Perebutan Atas Bendera Aswaja
Islam sebagai agama yang diyakini akan mampu menolong dan menyelamatkan umat-nya selalu tidak lepas dari semacam klaim untuk saling membenarkan, menuduh sampai memvonis-nya. Hal yang demikian sesungguhnya dipandang dari paradigma tertentu lebih dari merupakan bentuk mempertahankan atas eksistensi baik golongan, individu sampai pertentangan antar iman. Adanya bermacam aliran ini memang telah telah disenyalir oleh Rosululloh sendiri dengan statement beliau dalam hadist yang telah kontemporer dalam beberapa riwayat, diantaranya adalah hadist riwayat Ibu Tirmidzi. Dalam hadist yang kontemporer tersebut telah jelas bahwa yang akan diakui oleh nabi sebagai satu golongan yang akan terselamatkan, yakni golongan Ahlussunnah Wal jamaah (ASWAJA).
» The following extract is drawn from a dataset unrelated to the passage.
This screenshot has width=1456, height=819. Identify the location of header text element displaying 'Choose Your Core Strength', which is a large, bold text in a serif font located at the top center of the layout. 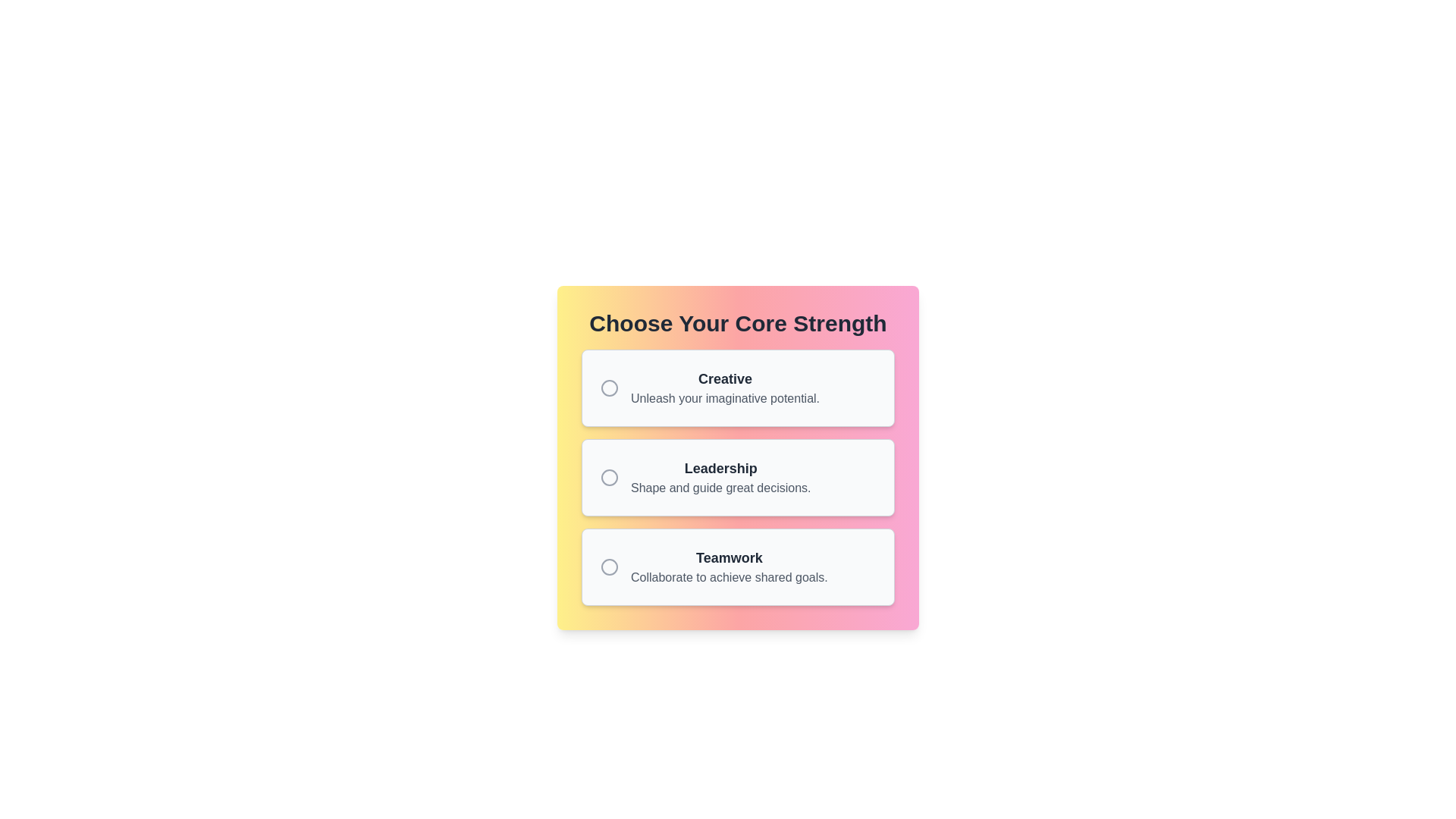
(738, 323).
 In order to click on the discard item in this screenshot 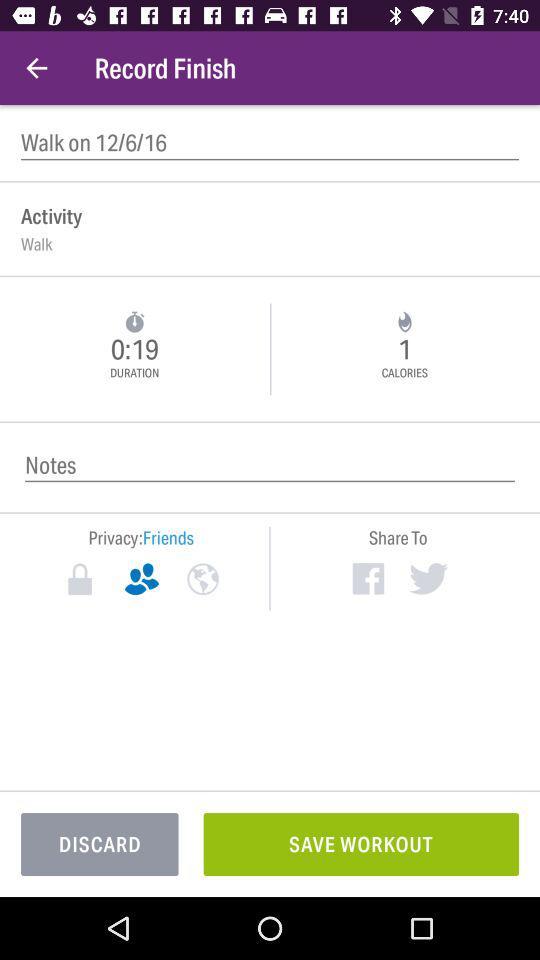, I will do `click(98, 843)`.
Namun siapa yang sesungguhnya berhak atas klaim dan membawa bendera ASWAJA tersebut? Dalam prespektif pemikiran yang seperti ini, maka untuk menjawab setidaknya ada kajian dalam 4 dimensi : 1) Kajian secara Historis/ akar sejarah-nya, 2) Kajian atas Nubuwah/ Statemen-sinyalemen, 3) Kajian atas Fakta dan logika obyektif, 4) Kajian prespektif transformatif. Dalam kesempatan ini, sengaja kita tidak akan memperdebatkan lebih sampai perdebatan atas klaim ASW AJA, namun lebih pada pembacaan secara singkat atas beberapa perspektif, yakni: 1) Aspek Historisitas Aswaja, 2) Aspek Aswaja sebagai Manhaj aI-fikr.

Aspek Historisitas
Ada beberapa alasan yang menganggap kajian kesejarahan ini sangat penting yakni; Pertama; banyak umat Islam yang mempersepsikan aswaja dangan berbagai variannya hanya sebagai ideologi yang baku, seolah infallibe dan immune terhadap perubahan zaman. Dalam konteks ini Aswaja sering dipahami secara sederhana hanya sebatas antitesis dari faham Syi'ah, Ortodoksi dari heterodoksi atau sunnahdari bid'ah. Kedua; aswaja seharusnya tidak hanya dipahami dari sisi doktrinal, tetapi lebih didasarkan atas suatu kenyataan bahwa banyak pendapat para imam yang kita anggap sebagai rujukan namun diantara mereka saling berbeda tajam antara satu dengan yang lainnya. Seperti misalnya Imam AI-Junaidi yang meniadakan sifat-sifat Alloh SWT dan ditentang oleh faham Imam al-Asy'ari yeng menyatakan bahwa Allah SWT tetap memiliki sifat, dan lain sebagainya. Ketiga; Pemahaman Aswaja seharusnya juga tidak dipahami dalam satu perspektif teologis normatif saja, namun juga harus dipahami dalam sekian kacamata baik Historis, Normatif, maupun kajian secara transformatif.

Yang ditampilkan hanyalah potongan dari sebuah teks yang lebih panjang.